■ Texte cité
================================
Luther a raison quand il dit que tout mortel se représente Dieu sous la notion d’un être bienveillant ; mais, ajoute-t-il, cet être n’étant qu’une idée invisible, impalpable, impondérable, il naît dans l’âme humaine un doute sur la bonté de ce Dieu ; ce doute mène directement à l’idolâtrie. Les chrétiens, toutefois, sont soutenus par la parole divine, qui leur montre Dieu sous la forme palpable, visible, matérielle, donc le doute ne peut plus germer dans l’âme chrétienne. La matérialité des sens n’est point à mépriser ; elle contient je ne sais quel magnifique baume calmant, dont elle apaise victorieusement les blessures faites par l’idée ; la mort par exemple qui est sans contredit ce qu’il y a de plus cruel parmi tous les maux que nos idées peuvent imaginer, même la mort est la fin de l’agonie, et doit être appelée à juste titre la solution des maux, au moment où elle cesse d’être une idée, pour devenir un fait matériellement accompli. Suivez avec intelligence le cours des sens, ne les interrompez pas, ne les stimulez pas non plus ; ce que fait une source d’eau vive aux membres de notre corps, l’ensemble des sens le fait à notre raisonnement et à notre imagination ; il y a une force salutaire dans nos sens, et ils sont à leur tour purifiés et spiritualisés par notre intelligence et par notre âme. L’idée nous transporte, nous enivre, les sens nous rendent à nous-mêmes ; l’idée nous rend misanthropes, sombres, timides, l’intuition et l’expérience nous rendent courageux, philanthropes, joyeux ; de l’idée avant l’action provient le crime, la conscience se réveille à la certitude de l’action exécutée : la flamme expansive de nos sens est une flamme généreuse et vivifiante, le feu concentré de l’idée non réalisée ou non réalisable, au contraire, est un feu dévorant comme la majesté de Dieu chez Luther ; cette majesté elle aussi est un être imaginé et sans réalité.
================================
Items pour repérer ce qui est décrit
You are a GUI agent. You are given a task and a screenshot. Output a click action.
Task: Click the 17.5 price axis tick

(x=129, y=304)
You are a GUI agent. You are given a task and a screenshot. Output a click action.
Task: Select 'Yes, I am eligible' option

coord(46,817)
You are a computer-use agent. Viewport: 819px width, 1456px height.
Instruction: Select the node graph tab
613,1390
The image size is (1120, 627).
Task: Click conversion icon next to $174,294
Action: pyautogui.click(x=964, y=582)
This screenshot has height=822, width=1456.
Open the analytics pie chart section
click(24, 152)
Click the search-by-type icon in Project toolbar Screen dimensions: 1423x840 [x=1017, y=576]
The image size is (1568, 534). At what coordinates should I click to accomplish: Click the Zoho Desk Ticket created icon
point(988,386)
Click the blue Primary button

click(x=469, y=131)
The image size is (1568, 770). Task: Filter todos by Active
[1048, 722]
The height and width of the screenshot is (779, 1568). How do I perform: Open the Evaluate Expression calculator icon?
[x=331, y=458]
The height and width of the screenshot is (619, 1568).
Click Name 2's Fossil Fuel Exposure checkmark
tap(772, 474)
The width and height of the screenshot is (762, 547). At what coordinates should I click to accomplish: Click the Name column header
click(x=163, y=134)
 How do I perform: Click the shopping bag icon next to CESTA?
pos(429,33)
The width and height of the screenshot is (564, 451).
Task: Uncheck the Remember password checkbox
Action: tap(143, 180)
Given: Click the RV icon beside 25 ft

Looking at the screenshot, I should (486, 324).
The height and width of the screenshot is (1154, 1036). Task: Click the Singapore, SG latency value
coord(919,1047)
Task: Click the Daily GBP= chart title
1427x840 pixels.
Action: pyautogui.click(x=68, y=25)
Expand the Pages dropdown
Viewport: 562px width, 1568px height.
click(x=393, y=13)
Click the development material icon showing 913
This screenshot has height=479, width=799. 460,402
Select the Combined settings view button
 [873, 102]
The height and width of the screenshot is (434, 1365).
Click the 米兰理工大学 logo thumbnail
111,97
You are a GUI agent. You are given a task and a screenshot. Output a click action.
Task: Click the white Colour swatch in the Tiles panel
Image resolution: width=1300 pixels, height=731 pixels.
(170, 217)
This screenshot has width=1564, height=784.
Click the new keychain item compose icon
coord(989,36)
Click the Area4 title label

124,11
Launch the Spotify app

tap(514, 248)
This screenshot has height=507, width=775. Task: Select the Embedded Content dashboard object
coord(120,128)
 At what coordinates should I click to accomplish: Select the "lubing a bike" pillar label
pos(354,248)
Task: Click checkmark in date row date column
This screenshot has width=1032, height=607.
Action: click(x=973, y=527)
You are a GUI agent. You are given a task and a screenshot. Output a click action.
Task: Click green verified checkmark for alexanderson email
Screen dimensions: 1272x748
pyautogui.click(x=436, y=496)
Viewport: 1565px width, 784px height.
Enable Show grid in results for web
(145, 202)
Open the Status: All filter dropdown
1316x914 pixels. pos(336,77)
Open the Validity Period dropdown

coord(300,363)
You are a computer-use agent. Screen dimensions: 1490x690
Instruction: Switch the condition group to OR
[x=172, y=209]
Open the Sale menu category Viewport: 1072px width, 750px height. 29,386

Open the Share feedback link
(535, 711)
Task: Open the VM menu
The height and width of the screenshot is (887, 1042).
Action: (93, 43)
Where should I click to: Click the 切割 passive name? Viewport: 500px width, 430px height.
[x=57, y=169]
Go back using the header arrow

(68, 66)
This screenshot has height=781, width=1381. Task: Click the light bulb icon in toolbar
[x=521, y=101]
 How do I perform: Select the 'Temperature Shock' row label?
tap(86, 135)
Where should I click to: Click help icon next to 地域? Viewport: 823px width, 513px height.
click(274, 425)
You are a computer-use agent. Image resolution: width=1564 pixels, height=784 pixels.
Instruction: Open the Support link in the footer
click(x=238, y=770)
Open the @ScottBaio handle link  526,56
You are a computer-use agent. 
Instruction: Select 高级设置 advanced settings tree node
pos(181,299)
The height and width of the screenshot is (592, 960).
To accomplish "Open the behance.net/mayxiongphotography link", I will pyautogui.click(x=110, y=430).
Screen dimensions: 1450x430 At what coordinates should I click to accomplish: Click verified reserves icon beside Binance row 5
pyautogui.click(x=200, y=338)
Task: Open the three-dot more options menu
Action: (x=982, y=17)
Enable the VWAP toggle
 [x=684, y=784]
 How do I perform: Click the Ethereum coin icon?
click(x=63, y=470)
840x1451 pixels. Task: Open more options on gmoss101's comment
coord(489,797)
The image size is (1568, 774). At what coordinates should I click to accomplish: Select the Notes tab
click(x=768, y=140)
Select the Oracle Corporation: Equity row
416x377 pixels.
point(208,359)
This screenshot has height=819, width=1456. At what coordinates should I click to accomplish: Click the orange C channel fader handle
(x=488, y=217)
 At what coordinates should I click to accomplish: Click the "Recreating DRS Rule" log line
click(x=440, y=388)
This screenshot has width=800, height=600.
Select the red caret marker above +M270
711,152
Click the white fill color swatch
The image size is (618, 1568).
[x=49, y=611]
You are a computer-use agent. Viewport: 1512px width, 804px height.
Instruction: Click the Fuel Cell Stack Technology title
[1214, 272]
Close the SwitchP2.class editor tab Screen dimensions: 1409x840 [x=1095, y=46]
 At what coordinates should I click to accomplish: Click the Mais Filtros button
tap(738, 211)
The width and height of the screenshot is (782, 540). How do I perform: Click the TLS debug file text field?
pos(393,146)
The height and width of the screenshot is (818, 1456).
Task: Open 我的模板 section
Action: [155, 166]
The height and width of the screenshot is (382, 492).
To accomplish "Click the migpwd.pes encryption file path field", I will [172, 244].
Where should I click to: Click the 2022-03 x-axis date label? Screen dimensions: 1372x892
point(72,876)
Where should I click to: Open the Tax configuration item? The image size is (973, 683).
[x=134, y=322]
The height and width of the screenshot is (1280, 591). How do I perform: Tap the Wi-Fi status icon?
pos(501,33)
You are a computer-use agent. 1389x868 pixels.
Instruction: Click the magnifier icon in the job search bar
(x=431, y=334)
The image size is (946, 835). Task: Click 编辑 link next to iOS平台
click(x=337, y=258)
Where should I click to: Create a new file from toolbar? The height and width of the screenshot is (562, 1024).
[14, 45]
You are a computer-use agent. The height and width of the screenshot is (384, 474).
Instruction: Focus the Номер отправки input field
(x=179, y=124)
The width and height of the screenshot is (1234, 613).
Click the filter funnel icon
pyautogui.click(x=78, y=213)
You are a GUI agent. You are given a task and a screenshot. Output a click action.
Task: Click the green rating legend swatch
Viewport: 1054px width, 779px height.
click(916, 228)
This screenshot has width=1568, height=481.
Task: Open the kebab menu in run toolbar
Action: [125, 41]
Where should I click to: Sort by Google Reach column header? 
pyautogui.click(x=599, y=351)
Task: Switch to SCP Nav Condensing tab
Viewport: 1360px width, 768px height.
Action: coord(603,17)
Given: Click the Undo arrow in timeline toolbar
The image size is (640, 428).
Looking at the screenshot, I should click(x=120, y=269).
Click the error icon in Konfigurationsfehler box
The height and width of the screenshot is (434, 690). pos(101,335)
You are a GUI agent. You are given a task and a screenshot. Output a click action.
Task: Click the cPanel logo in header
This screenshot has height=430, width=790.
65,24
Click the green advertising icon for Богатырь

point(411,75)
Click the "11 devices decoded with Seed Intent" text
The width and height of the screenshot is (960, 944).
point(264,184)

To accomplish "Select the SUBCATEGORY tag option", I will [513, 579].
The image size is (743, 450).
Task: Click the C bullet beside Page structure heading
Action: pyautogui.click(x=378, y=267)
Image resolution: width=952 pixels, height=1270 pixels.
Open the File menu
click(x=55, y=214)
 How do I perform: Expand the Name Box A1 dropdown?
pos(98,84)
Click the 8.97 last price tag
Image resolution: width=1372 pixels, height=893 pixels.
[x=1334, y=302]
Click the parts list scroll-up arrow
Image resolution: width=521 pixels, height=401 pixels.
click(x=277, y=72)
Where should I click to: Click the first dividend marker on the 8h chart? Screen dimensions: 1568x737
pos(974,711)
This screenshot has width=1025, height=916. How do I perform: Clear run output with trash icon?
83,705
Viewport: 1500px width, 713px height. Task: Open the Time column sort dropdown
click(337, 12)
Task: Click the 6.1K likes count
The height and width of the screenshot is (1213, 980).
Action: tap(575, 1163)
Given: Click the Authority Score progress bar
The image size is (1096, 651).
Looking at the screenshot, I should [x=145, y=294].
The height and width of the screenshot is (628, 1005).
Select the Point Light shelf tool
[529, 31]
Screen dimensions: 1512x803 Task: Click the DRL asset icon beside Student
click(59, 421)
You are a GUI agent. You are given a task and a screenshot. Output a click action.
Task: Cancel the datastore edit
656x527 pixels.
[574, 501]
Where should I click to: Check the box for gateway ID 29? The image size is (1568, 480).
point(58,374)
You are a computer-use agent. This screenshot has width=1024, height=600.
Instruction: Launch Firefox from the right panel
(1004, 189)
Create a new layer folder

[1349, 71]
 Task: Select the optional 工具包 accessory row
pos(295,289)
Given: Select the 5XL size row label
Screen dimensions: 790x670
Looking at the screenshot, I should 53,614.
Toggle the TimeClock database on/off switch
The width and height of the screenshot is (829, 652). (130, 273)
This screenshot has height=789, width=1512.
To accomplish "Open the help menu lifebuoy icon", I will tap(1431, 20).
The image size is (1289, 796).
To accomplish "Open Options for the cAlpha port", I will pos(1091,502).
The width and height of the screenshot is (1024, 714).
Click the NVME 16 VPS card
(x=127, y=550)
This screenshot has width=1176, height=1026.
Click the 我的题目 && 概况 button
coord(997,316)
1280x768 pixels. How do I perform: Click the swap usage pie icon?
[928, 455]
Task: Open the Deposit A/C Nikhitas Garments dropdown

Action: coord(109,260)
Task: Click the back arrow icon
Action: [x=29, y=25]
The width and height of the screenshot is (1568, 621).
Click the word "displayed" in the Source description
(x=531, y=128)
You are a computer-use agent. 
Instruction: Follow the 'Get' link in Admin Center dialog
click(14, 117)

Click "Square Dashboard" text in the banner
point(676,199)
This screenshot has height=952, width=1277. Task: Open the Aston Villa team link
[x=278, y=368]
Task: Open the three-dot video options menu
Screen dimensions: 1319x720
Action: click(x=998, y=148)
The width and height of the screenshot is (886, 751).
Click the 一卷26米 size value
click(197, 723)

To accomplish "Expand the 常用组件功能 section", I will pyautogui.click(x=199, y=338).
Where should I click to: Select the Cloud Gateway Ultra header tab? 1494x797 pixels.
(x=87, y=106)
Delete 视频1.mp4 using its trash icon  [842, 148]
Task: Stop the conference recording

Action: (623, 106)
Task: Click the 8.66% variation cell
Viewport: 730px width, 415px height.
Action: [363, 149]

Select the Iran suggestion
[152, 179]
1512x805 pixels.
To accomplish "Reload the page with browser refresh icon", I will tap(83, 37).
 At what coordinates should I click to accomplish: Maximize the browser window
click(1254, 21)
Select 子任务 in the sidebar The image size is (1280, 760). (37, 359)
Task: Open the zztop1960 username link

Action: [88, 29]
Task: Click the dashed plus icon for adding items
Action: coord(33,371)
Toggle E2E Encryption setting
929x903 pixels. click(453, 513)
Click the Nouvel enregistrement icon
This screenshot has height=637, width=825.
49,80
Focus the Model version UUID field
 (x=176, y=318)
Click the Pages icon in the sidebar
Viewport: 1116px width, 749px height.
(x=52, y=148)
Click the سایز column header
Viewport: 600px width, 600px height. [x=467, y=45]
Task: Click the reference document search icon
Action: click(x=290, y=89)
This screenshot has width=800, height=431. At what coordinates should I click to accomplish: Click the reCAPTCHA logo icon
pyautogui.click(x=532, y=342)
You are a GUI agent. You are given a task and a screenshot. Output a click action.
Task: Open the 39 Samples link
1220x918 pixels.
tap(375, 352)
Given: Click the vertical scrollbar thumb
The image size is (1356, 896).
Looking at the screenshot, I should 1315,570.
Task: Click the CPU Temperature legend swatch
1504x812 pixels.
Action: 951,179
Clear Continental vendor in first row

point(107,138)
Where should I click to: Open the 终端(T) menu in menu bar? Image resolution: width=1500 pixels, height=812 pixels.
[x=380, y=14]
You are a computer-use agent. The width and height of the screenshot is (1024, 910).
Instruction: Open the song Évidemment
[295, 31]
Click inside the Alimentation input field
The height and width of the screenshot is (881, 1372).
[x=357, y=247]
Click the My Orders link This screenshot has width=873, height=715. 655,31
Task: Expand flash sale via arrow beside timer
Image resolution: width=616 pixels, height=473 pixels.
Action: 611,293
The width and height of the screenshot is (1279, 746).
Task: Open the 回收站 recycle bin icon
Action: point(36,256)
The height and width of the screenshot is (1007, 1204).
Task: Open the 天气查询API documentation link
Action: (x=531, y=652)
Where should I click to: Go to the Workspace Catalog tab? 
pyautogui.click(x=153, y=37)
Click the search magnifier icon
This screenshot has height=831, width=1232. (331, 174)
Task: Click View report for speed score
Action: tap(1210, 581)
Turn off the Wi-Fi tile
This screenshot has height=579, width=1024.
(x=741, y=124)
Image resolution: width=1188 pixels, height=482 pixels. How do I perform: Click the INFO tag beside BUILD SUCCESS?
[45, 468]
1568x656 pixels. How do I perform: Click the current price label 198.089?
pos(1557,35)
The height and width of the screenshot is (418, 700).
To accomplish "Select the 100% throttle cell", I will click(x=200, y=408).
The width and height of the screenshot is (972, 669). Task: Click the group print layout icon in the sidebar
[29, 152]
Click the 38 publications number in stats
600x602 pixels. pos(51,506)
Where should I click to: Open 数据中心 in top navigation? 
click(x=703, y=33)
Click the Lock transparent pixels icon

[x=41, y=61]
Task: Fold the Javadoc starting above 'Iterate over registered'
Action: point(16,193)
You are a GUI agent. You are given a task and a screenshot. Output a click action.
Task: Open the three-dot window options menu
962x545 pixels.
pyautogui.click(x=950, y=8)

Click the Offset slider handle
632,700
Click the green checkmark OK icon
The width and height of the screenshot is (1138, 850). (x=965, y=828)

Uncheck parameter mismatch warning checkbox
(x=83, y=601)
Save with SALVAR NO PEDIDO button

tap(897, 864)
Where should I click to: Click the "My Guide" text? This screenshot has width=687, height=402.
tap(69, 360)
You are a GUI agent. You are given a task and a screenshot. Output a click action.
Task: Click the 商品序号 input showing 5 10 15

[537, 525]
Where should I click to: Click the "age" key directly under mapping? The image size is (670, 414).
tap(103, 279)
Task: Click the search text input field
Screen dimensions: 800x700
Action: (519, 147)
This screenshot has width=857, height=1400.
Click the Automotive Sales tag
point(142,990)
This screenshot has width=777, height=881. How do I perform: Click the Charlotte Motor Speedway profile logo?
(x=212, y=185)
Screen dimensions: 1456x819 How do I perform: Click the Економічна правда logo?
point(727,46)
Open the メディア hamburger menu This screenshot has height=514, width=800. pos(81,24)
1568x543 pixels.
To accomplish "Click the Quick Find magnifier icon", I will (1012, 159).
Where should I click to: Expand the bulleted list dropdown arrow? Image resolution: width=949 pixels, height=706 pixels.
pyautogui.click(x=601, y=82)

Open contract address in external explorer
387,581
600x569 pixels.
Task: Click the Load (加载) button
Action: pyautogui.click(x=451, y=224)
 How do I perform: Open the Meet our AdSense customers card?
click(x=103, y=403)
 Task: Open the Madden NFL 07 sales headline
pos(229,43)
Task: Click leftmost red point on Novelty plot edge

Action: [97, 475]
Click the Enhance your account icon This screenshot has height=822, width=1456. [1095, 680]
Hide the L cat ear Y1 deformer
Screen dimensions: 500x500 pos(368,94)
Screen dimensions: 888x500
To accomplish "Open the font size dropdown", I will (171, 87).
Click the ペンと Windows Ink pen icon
================================
■ Problèmes
(1) D'après le passage sur Luther et les sens, à quel moment la mort doit-elle être appelée la solution des maux ?
(2) Reprenez le passage sur Luther et les sens à la suite de sa dernière phrase.

■ Réponses dans l'ordre
(1) Au moment où elle cesse d'être une idée pour devenir un fait matériellement accompli.

(2)
L’anthropomorphie du culte chrétien, cette magnifique et douce doctrine qui dit au fidèle : « Ton Dieu est devenu Homme, » a fait beaucoup pour donner à la religion une force extraordinaire. En effet, un Dieu qui non-seulement revêtit la forme humaine, comme tant de dieux et de déesses dans les autres religions, mais qui réellement se rend homme, n’est point un dieu de la raison humaine comme le dieu des philosophes, ni un produit de la main des artistes, comme le Jupiter d’Olympie, la Junon d’Argos, la Minerve d’Athènes. En d’autres termes, l’idéalisme, cette activité particulière du cerveau, qu’elle se manifeste soit comme morale, esthétique, métaphysique, philosophique, soit comme religieuse chez les Israélites et les catholiques, est diamétralement opposée à la révélation chrétienne telle qu’elle se trouve dans les écrits de Luther. Et, remarquez-le bien, la thaumaturgie, cette série de miracles du Nouveau-Testament, n’est autre chose que la preuve visible de la bonté illimitée de Dieu le Bienfaisant ; un miracle divin se distingue précisément du miracle diabolique, parce qu’il a pour but direct l’utilité, le salut de l’homme ainsi les guérisons des malades, la ressuscitation des cadavres, les aliments fournis aux affamés, sont autant de désirs et de besoins humains, très légitimes ou très excusables, et satisfaits par la bonté divine. Le miracle des miracles, Dieu changé en simple homme individuel, répond lui aussi à un désir. « Voyez là-haut le trésor le plus noble, la consolation la plus sublime d’un chrétien, c’est que le Verbe, le Fils naturel de Dieu est devenu un homme doué de chair, de sang et d’os, afin que nous jouissions de cette préférence magnifique, de pouvoir dire que notre chair et notre sang, notre peau et nos cheveux, nos mains et nos pieds sont assis là-haut dans le ciel à côté de Dieu ; avec cela nous bravons le prince de l’enfer. »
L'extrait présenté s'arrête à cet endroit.